Task to complete: Could you copy every record exactly as it appears?

Given records:

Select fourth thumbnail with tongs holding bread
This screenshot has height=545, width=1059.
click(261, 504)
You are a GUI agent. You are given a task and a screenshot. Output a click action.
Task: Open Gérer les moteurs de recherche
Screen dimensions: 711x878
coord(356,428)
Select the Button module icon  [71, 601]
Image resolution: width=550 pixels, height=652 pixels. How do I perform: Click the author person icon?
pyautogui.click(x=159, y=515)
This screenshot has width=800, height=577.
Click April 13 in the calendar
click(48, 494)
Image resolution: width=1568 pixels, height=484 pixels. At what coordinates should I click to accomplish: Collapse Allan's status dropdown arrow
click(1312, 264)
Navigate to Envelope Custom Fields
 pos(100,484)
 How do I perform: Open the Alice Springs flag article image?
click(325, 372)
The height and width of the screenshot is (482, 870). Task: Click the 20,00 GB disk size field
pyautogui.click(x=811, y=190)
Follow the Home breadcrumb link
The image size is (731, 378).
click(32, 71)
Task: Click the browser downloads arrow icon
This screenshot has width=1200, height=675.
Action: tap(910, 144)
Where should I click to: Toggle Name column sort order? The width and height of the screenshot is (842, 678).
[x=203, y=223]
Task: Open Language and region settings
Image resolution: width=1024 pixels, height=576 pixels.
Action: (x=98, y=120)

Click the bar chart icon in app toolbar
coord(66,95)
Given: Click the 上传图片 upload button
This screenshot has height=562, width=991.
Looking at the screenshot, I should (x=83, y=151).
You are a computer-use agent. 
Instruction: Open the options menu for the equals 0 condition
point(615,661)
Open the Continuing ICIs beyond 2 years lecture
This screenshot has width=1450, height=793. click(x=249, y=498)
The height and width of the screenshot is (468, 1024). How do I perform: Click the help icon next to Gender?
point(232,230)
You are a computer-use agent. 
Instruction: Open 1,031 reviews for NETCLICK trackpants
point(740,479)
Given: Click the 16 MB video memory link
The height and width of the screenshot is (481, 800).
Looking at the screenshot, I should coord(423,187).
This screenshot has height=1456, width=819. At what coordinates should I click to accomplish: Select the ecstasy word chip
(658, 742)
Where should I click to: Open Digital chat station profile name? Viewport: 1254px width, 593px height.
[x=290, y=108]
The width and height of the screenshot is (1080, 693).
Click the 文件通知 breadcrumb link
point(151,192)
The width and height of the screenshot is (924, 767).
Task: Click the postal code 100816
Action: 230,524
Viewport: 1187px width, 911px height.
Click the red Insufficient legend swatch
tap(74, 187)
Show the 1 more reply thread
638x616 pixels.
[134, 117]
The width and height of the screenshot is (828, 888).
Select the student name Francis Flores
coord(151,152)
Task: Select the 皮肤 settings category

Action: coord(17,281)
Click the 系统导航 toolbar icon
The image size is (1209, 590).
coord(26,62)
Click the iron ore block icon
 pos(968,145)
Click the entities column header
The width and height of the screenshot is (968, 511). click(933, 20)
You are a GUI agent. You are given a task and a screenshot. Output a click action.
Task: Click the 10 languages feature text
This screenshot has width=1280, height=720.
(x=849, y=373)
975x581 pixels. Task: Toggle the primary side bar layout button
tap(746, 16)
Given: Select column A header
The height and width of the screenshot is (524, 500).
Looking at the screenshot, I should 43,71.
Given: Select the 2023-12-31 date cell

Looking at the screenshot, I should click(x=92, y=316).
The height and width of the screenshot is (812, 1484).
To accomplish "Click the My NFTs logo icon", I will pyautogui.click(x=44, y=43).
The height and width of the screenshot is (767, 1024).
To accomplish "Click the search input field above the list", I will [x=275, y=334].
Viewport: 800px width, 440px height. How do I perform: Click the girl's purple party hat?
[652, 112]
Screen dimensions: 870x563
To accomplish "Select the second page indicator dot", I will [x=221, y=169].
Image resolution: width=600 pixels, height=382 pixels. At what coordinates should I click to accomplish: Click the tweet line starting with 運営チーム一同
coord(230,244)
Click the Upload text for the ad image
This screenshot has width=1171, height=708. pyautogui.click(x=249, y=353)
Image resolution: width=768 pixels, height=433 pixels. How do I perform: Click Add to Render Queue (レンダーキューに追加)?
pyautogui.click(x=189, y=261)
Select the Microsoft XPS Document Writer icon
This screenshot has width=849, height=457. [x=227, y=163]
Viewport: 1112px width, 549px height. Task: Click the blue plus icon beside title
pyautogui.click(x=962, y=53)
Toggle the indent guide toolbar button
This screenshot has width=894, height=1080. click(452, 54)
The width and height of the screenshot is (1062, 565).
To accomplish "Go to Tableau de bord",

Result:
Select fourth thumbnail with tongs holding bread
This screenshot has height=545, width=1059.
click(261, 504)
You are a GUI agent. You are given a task and a screenshot. Output a click action.
Task: Open Gérer les moteurs de recherche
Screen dimensions: 711x878
coord(356,428)
Select the Button module icon  [71, 601]
Image resolution: width=550 pixels, height=652 pixels. How do I perform: Click the author person icon?
pyautogui.click(x=159, y=515)
This screenshot has width=800, height=577.
Click April 13 in the calendar
click(48, 494)
Image resolution: width=1568 pixels, height=484 pixels. At what coordinates should I click to accomplish: Collapse Allan's status dropdown arrow
click(1312, 264)
Navigate to Envelope Custom Fields
 pos(100,484)
 How do I perform: Open the Alice Springs flag article image?
click(325, 372)
The height and width of the screenshot is (482, 870). Task: Click the 20,00 GB disk size field
pyautogui.click(x=811, y=190)
Follow the Home breadcrumb link
The image size is (731, 378).
click(32, 71)
Task: Click the browser downloads arrow icon
This screenshot has width=1200, height=675.
Action: tap(910, 144)
Where should I click to: Toggle Name column sort order? The width and height of the screenshot is (842, 678).
[x=203, y=223]
Task: Open Language and region settings
Image resolution: width=1024 pixels, height=576 pixels.
Action: (x=98, y=120)

Click the bar chart icon in app toolbar
coord(66,95)
Given: Click the 上传图片 upload button
This screenshot has height=562, width=991.
Looking at the screenshot, I should (x=83, y=151).
You are a computer-use agent. 
Instruction: Open the options menu for the equals 0 condition
point(615,661)
Open the Continuing ICIs beyond 2 years lecture
This screenshot has width=1450, height=793. click(x=249, y=498)
The height and width of the screenshot is (468, 1024). How do I perform: Click the help icon next to Gender?
point(232,230)
You are a computer-use agent. 
Instruction: Open 1,031 reviews for NETCLICK trackpants
point(740,479)
Given: Click the 16 MB video memory link
The height and width of the screenshot is (481, 800).
Looking at the screenshot, I should coord(423,187).
This screenshot has height=1456, width=819. At what coordinates should I click to accomplish: Select the ecstasy word chip
(658, 742)
Where should I click to: Open Digital chat station profile name? Viewport: 1254px width, 593px height.
[x=290, y=108]
The width and height of the screenshot is (1080, 693).
Click the 文件通知 breadcrumb link
point(151,192)
The width and height of the screenshot is (924, 767).
Task: Click the postal code 100816
Action: 230,524
Viewport: 1187px width, 911px height.
Click the red Insufficient legend swatch
tap(74, 187)
Show the 1 more reply thread
638x616 pixels.
[134, 117]
The width and height of the screenshot is (828, 888).
Select the student name Francis Flores
coord(151,152)
Task: Select the 皮肤 settings category

Action: coord(17,281)
Click the 系统导航 toolbar icon
The image size is (1209, 590).
coord(26,62)
Click the iron ore block icon
 pos(968,145)
Click the entities column header
The width and height of the screenshot is (968, 511). click(933, 20)
You are a GUI agent. You are given a task and a screenshot. Output a click action.
Task: Click the 10 languages feature text
This screenshot has width=1280, height=720.
(x=849, y=373)
975x581 pixels. Task: Toggle the primary side bar layout button
tap(746, 16)
Given: Select column A header
The height and width of the screenshot is (524, 500).
Looking at the screenshot, I should 43,71.
Given: Select the 2023-12-31 date cell

Looking at the screenshot, I should click(x=92, y=316).
The height and width of the screenshot is (812, 1484).
To accomplish "Click the My NFTs logo icon", I will pyautogui.click(x=44, y=43).
The height and width of the screenshot is (767, 1024).
To accomplish "Click the search input field above the list", I will [x=275, y=334].
Viewport: 800px width, 440px height. How do I perform: Click the girl's purple party hat?
[652, 112]
Screen dimensions: 870x563
To accomplish "Select the second page indicator dot", I will [x=221, y=169].
Image resolution: width=600 pixels, height=382 pixels. At what coordinates should I click to accomplish: Click the tweet line starting with 運営チーム一同
coord(230,244)
Click the Upload text for the ad image
This screenshot has width=1171, height=708. pyautogui.click(x=249, y=353)
Image resolution: width=768 pixels, height=433 pixels. How do I perform: Click Add to Render Queue (レンダーキューに追加)?
pyautogui.click(x=189, y=261)
Select the Microsoft XPS Document Writer icon
This screenshot has width=849, height=457. [x=227, y=163]
Viewport: 1112px width, 549px height. Task: Click the blue plus icon beside title
pyautogui.click(x=962, y=53)
Toggle the indent guide toolbar button
This screenshot has width=894, height=1080. click(452, 54)
The width and height of the screenshot is (1062, 565).
To accomplish "Go to Tableau de bord",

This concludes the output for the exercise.